Excerpted text START

Ryan Schroeder said he was let go from his job as a rangeland management specialist at the Bureau of Land Management after only 60 days on the job. Schroeder said the government and Musk’s team also lied to him about the reason he was let go.

“I was terminated for a ‘cause’ that is a lie,” he told his network. “I have gone to school and worked for 11 years to be qualified for this position, one of the most difficult positions to fill in public lands management agencies.”

Tracy Campbell worked with the Agricultural Research Service of the US Department of Agriculture. She said Musk and USDA informed her that she lost her job on February 13 “effective immediately.”

Campbell said one of her duties was to alert farmers to weather threats that could damage or destroy their crops. She also alerted farmers to fire risks and advised them on steps they could take to avoid having their fields burn down.

These farmers will no longer be receiving these warnings or other USDA help, at least not from Campbell.

Gutting USDA of new and veteran employees puts food and forests at risk. USDA is charged with managing America’s national forests and national grasslands.

“Agencies like USDA are losing both its pool of early career scientists as well as those with decades of civil service and research experience,” Campbell said. “By terminating our roles, the services we provide to farmers across the Midwest and beyond will be severely impacted.”

Excerpted text END
Record excerpts START

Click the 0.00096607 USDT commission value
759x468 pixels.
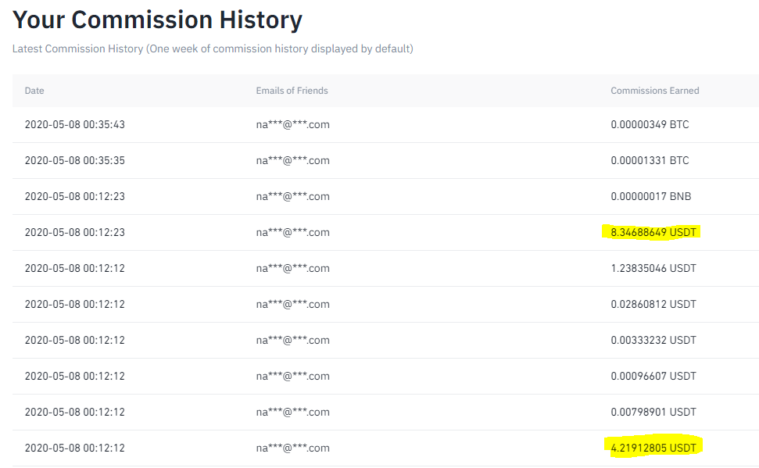click(x=653, y=376)
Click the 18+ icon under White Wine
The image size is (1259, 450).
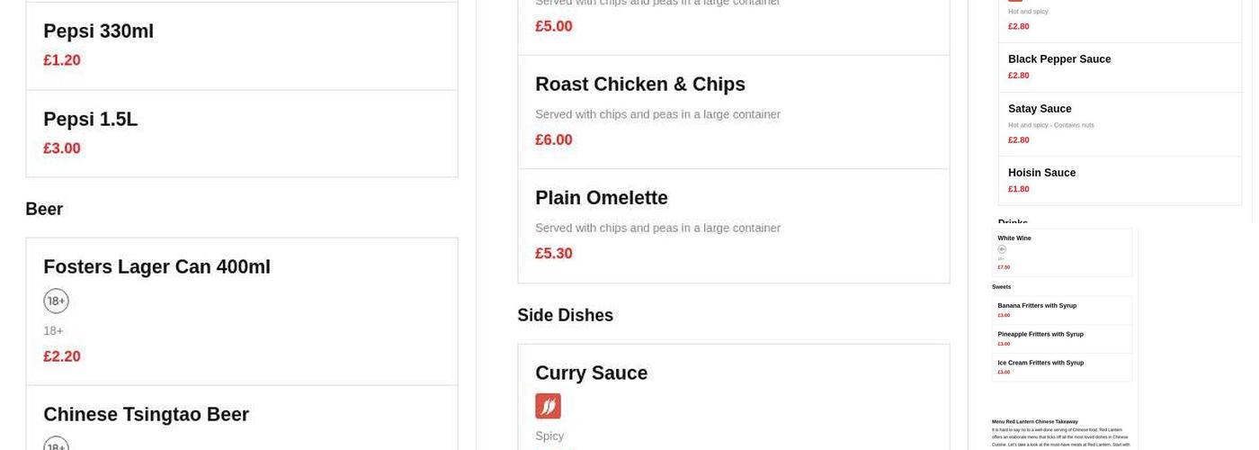pyautogui.click(x=1002, y=249)
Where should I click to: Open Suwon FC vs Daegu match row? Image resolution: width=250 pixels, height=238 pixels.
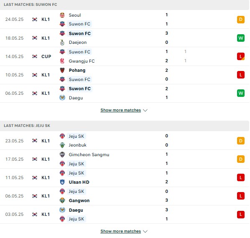(125, 93)
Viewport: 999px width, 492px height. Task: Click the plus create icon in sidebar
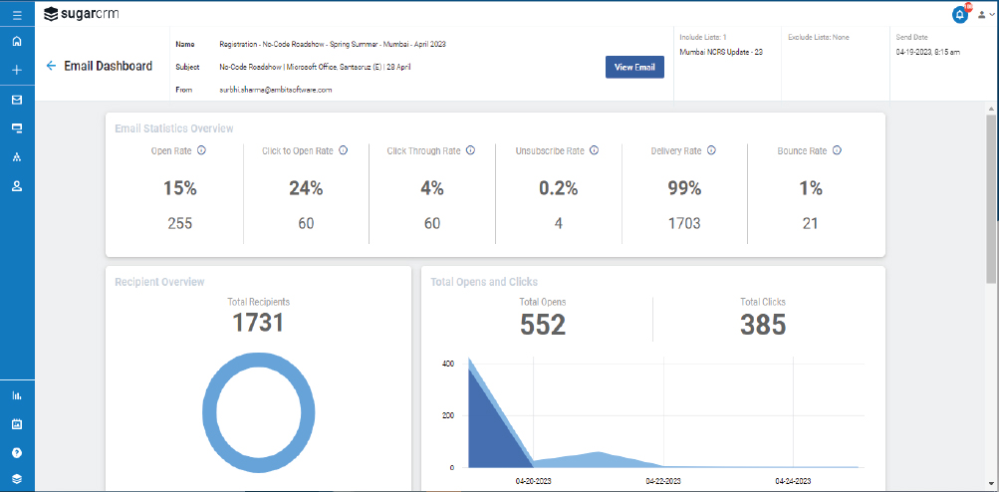(17, 71)
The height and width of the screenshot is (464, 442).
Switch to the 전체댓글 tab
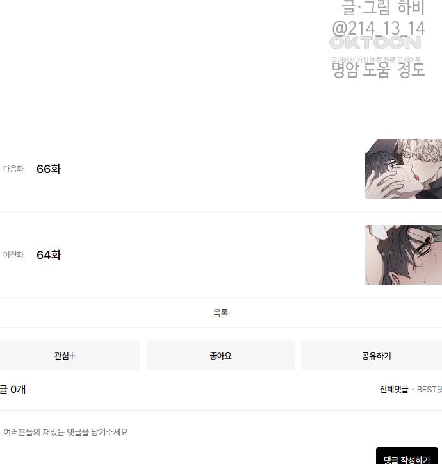click(394, 389)
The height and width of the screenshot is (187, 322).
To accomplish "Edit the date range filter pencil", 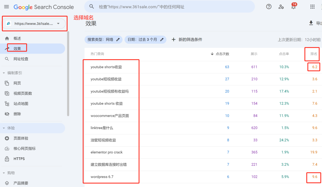I will tap(162, 40).
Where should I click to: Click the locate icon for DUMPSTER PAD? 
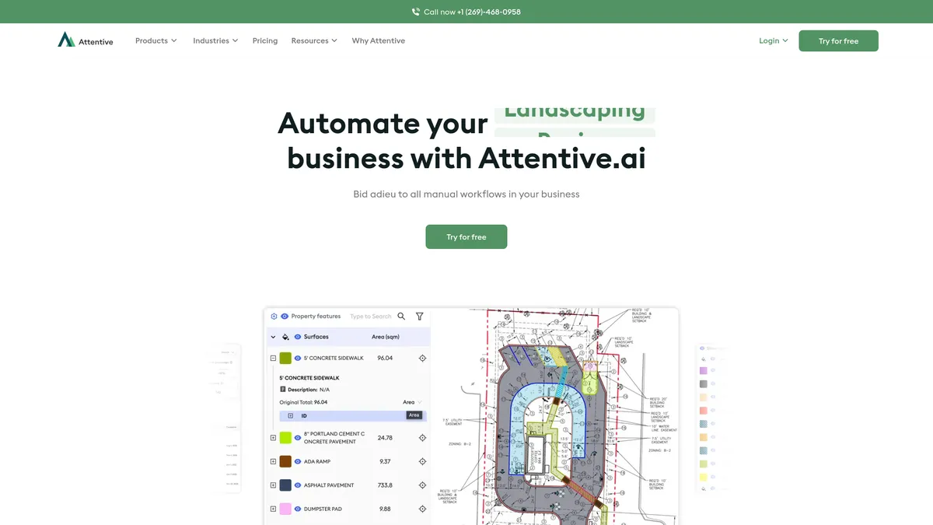click(x=422, y=509)
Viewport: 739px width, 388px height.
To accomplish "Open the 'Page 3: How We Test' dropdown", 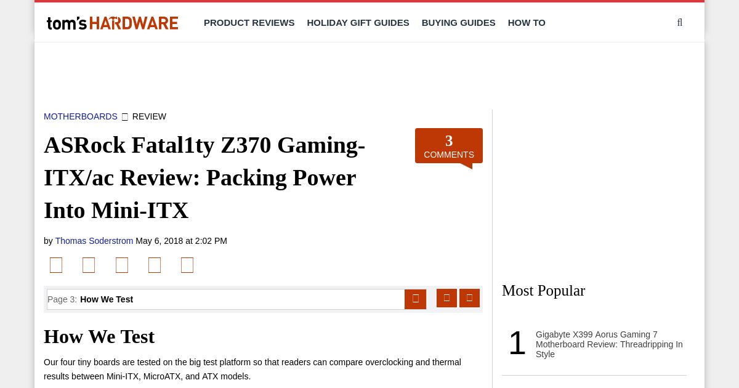I will point(226,299).
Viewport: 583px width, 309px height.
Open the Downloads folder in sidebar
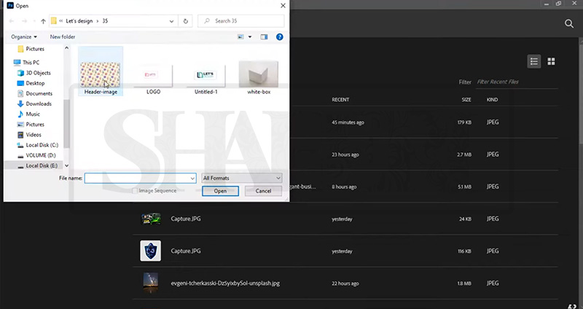pyautogui.click(x=39, y=103)
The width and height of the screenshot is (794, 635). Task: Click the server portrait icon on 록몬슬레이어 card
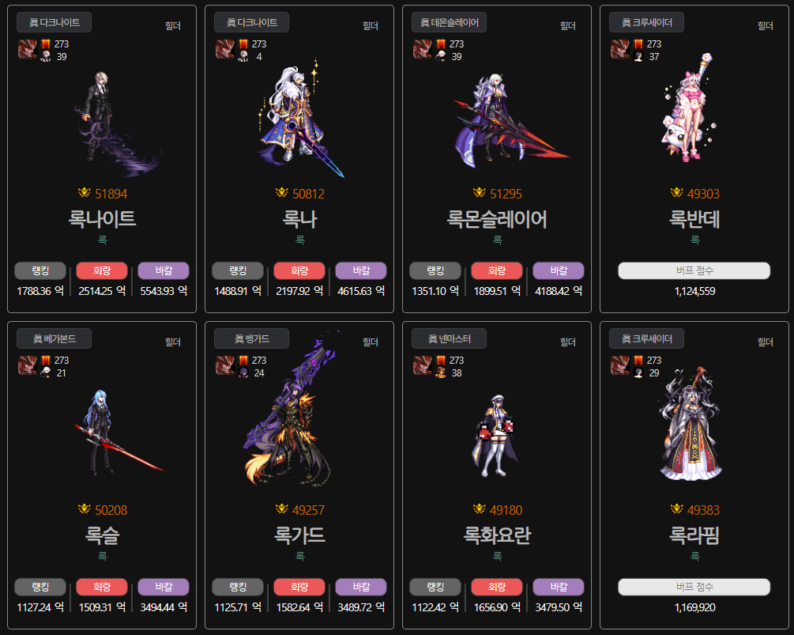(422, 49)
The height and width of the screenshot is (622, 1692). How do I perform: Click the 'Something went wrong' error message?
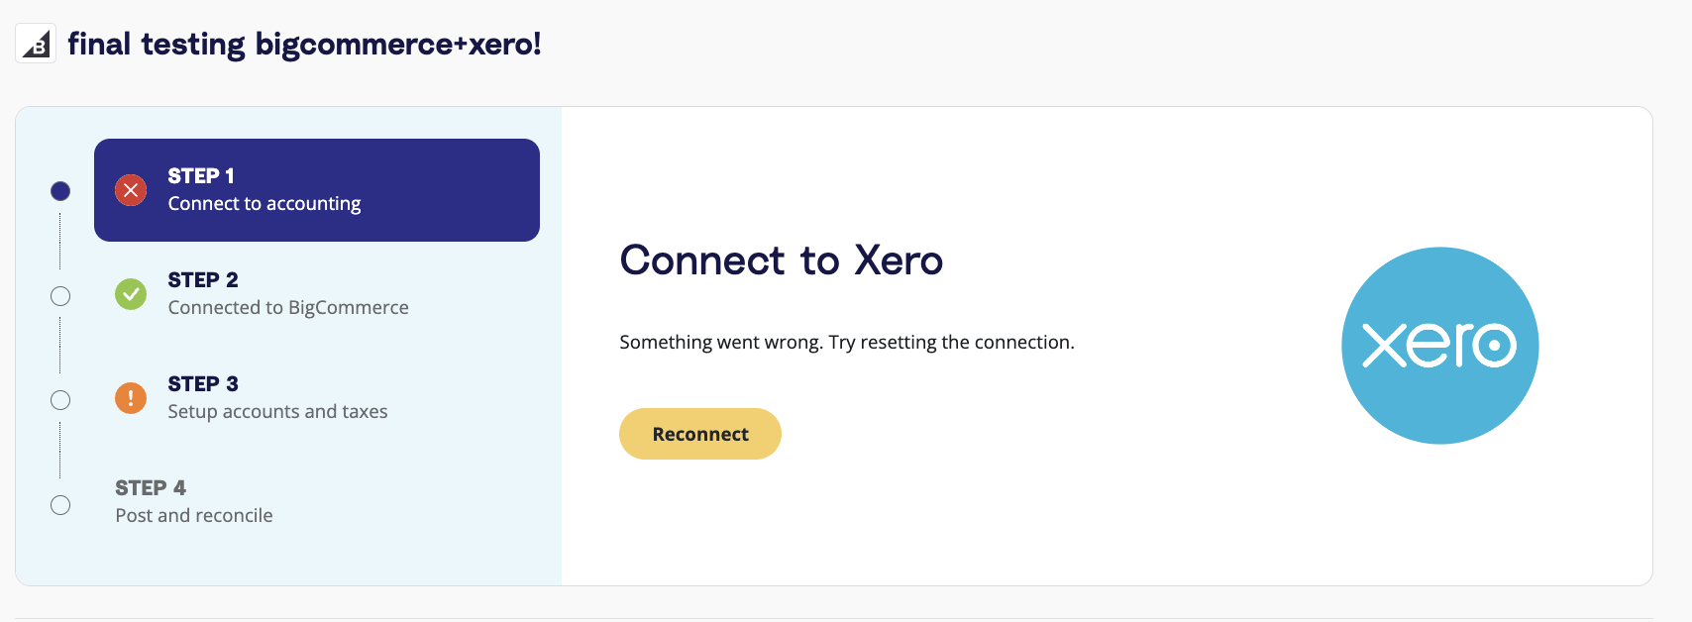847,343
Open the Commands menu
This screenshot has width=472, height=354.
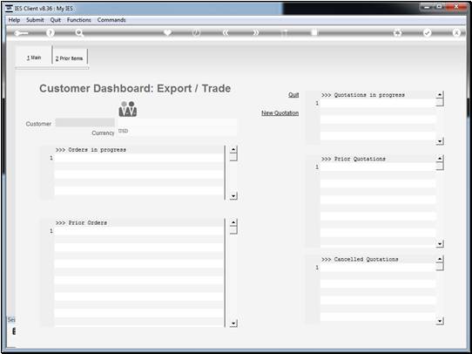coord(111,20)
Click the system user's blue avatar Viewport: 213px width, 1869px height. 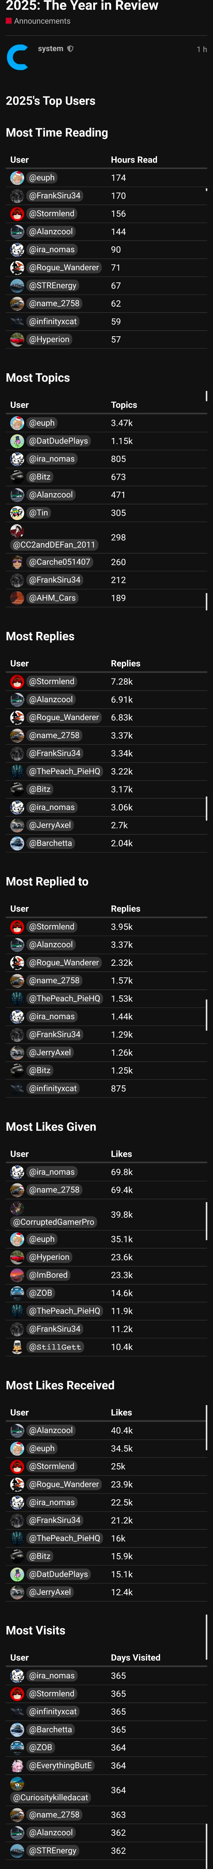click(17, 57)
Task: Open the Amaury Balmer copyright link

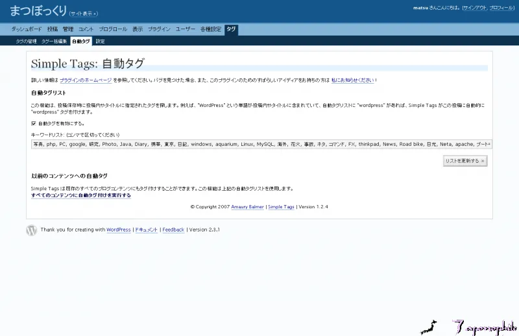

Record excerpts END

■ Work task A ■
In the text about the federal job cuts, on what date was Tracy Campbell told she had lost her job?
■ Work task B ■
Pick up the text about the federal job cuts after its last sentence and carry it forward.

■ Response box A ■
February 13

■ Response box B ■
She and her laid-off colleagues were told the same lies as NPS and BLM staff. “One of my colleagues was so new, he didn’t even have a performance report.”

Molly Ryan announced on LinkedIn that she was let go from the US Forest Service, which is housed within USDA. She and her laid-off colleagues successfully passed all their most recent performance reviews, she said.

There is strong evidence that virtually everyone let go in the ongoing federal staffing purge was lied to.

“The termination letter claimed that my last performance review indicated that I had not performed up to standards,” said Josh Bendorf, a recently laid-off employee at USDA. “I wasn’t even on long enough to have had a performance review!”

Looking to the future; fearful for parks’ present

Ryan organized recreational opportunities for visitors to America’s national forests. Musk’s blanket termination action “affected new mothers on maternity leave, veterans, dual-fed families, and people young and old across the country who were dedicated to serving the public,” she said.

Many of the recently laid-off parks and public natural resources managers decided to speak up to find other employment opportunities.

Several of the nation’s state park systems are hiring, including the Texas Parks and Wildlife Department and others. Visitations to state parks have been booming across the country, a consequence of America’s population increase and an echo from the pandemic years.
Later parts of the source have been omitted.